— START Document section —

Near Big Bend, on the Mexico side of the border are the Sierra Maderas del Carmen. This prominent ridge of cliffs can be seen from a great distance across the park. On my first evening shooting sunset photos I could see them in the distance catching the last light of the sun and made a plan to find a good place to shoot them on the following night. I found a couple of places that I could easily get to with my car and settled on one that I thought was a bit more scenic. I walked out a bit to where I saw a yucca that I wanted to use for a foreground and set up my tripod.

The below photo shows the Sierra del Carmen from the desert in Big Bend National Park with the setting sun behind me. The distant cliffs rise to over 8000 feet in elevation and are quite prominent from the southern part of the national park.

Sierra Maderas del Carmen from Big Bend National Park
Nikon D750 + 16-35mm, f/4; 30mm, f/9, 1/50s, ISO100

I also made a panorama of ten photos. These mountains are well positioned to catch the evening sun.

— END Document section —
— START Given information —

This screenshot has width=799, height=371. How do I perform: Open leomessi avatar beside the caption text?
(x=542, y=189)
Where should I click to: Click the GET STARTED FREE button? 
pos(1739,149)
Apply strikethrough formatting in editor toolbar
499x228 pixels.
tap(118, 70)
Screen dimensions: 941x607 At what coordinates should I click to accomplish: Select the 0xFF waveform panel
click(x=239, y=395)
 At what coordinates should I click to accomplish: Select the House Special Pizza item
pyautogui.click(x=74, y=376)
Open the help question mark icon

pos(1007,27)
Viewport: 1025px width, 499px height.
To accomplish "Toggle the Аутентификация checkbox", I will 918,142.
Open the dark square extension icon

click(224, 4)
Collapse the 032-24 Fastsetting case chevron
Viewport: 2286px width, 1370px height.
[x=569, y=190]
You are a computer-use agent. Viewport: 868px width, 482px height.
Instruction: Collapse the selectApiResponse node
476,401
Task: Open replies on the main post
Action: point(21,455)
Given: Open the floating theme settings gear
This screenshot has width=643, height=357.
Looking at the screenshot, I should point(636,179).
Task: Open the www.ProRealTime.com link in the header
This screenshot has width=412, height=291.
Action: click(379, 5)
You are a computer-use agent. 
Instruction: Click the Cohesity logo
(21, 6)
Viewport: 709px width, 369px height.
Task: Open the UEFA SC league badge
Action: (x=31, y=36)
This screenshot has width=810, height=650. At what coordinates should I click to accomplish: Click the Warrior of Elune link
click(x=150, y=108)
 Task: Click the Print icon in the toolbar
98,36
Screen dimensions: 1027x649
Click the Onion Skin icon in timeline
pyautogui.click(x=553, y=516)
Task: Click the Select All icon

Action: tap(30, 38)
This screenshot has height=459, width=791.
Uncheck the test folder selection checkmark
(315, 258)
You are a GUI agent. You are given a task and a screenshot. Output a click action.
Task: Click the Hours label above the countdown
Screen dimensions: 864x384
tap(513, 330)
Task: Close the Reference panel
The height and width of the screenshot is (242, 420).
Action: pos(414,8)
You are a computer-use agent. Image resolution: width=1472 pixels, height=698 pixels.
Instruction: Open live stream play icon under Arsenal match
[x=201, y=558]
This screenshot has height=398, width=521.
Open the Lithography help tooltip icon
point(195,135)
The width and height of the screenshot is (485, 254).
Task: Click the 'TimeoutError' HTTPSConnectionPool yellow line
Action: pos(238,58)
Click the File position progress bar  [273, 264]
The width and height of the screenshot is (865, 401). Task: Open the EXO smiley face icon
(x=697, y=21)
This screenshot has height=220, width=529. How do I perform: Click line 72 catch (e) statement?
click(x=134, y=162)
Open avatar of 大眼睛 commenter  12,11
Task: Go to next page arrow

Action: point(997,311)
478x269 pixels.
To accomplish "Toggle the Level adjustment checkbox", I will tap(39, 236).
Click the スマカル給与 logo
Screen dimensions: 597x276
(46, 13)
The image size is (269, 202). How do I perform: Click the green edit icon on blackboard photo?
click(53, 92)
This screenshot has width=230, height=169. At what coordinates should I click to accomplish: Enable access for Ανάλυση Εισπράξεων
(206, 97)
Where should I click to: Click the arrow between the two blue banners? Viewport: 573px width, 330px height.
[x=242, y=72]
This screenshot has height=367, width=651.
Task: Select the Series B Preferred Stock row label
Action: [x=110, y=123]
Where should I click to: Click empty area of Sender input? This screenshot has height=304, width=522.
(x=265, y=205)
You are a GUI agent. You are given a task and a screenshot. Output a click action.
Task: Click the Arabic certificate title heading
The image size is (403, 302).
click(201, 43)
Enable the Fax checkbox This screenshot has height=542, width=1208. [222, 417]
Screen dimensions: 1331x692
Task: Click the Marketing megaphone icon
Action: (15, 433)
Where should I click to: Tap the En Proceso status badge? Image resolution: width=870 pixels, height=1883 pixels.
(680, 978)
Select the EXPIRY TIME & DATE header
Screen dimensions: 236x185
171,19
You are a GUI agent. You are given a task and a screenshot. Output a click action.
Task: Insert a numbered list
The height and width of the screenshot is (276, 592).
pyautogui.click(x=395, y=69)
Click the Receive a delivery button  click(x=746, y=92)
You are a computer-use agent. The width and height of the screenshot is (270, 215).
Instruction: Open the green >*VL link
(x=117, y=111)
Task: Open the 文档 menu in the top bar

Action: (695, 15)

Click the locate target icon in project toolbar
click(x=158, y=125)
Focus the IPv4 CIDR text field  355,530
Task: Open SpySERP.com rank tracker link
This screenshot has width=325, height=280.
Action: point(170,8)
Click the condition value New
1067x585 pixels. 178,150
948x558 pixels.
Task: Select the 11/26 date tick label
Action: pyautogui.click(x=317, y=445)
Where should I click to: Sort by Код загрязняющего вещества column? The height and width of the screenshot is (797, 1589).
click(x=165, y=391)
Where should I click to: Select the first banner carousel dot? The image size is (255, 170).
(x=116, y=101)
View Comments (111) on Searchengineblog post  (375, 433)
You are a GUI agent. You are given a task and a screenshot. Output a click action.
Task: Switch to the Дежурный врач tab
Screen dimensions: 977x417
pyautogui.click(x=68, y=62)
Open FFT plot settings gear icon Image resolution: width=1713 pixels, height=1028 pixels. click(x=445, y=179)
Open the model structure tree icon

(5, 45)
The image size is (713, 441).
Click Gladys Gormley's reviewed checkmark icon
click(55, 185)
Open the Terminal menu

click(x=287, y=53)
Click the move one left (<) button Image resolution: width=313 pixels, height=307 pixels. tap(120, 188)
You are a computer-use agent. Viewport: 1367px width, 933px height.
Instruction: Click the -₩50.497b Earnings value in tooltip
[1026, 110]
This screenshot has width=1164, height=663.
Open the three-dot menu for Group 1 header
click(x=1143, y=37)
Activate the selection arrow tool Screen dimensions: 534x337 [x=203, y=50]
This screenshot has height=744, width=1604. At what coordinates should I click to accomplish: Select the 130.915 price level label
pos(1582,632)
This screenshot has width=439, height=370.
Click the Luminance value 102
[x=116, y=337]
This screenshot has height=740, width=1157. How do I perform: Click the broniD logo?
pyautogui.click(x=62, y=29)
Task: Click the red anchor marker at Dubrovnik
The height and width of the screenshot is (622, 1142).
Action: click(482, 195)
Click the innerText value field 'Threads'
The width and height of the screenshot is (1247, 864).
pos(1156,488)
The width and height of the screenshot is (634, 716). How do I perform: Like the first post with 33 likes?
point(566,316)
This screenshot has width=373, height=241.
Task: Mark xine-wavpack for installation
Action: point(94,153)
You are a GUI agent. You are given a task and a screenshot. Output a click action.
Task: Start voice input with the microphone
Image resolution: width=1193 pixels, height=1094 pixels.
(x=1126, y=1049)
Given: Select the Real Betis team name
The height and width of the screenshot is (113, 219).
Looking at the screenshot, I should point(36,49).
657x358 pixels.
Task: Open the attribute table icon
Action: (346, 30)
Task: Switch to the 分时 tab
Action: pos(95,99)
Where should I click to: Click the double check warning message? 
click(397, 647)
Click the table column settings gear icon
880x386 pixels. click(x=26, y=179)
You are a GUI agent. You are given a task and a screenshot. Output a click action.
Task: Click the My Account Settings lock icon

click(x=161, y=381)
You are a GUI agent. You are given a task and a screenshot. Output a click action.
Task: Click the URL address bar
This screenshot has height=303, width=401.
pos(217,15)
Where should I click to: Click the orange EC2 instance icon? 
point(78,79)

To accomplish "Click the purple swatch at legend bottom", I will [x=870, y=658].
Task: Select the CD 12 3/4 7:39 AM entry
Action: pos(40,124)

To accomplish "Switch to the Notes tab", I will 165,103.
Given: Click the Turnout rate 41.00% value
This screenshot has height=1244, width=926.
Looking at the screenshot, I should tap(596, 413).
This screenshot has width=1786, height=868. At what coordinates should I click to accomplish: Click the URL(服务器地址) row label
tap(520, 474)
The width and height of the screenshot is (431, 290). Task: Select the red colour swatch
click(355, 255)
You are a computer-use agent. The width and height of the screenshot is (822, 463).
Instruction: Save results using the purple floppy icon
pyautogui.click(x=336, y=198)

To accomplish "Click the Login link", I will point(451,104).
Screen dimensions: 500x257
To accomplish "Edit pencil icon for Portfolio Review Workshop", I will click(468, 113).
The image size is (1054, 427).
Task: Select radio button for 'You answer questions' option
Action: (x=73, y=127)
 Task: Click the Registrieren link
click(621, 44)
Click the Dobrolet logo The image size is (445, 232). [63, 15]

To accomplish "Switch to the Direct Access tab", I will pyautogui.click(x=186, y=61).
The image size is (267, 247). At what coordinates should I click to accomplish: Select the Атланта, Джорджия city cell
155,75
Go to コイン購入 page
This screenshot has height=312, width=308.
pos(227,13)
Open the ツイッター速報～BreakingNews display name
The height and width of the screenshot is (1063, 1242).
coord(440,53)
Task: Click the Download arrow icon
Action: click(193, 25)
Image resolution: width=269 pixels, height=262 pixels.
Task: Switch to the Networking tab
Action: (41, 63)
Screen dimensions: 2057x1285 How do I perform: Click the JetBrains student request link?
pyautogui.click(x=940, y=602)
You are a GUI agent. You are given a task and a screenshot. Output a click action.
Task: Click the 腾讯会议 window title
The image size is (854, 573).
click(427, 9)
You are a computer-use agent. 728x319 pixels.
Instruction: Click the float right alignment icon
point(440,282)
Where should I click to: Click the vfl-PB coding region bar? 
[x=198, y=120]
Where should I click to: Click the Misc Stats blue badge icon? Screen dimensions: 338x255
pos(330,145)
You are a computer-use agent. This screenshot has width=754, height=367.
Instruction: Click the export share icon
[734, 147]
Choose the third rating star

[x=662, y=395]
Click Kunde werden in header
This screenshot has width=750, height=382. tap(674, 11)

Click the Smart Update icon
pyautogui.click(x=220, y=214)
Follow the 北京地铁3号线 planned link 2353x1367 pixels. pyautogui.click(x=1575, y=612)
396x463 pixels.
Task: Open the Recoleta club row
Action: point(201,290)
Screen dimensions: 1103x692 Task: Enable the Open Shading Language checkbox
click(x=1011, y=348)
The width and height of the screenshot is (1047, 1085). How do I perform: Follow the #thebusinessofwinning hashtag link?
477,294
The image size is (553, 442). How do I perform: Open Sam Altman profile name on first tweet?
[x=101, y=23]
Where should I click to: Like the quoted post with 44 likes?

— END Given information —

--- Directions ---
[A] Answer these about the Sierra del Carmen passage above:
(i) On which side of the border are the Sierra Maderas del Carmen?
(ii) What plant did the photographer pick for a foreground?
(iii) How many photos went into the panorama?
[B] From the Sierra del Carmen passage above, extract without changes the part that opens with the words containing "Near Big Bend, on" and closes with "up my tripod.".
[C] Please write what comes next in the Sierra del Carmen passage, starting after its last sentence.

--- Replies ---
[A]
(i) The Mexico side.
(ii) A yucca.
(iii) Ten.

[B]
Near Big Bend, on the Mexico side of the border are the Sierra Maderas del Carmen. This prominent ridge of cliffs can be seen from a great distance across the park. On my first evening shooting sunset photos I could see them in the distance catching the last light of the sun and made a plan to find a good place to shoot them on the following night. I found a couple of places that I could easily get to with my car and settled on one that I thought was a bit more scenic. I walked out a bit to where I saw a yucca that I wanted to use for a foreground and set up my tripod.

[C]
Panorama of the Sierra Maderas del Carmen from Big Bend National Park

I found it difficult to convey the scale of the mountains in my photos. There is really nothing around for context as the desert is wide and expansive in the foreground. I do like the picture with the yucca.

That was my second day in Big Bend National Park. Thanks for reading and please leave a comment below.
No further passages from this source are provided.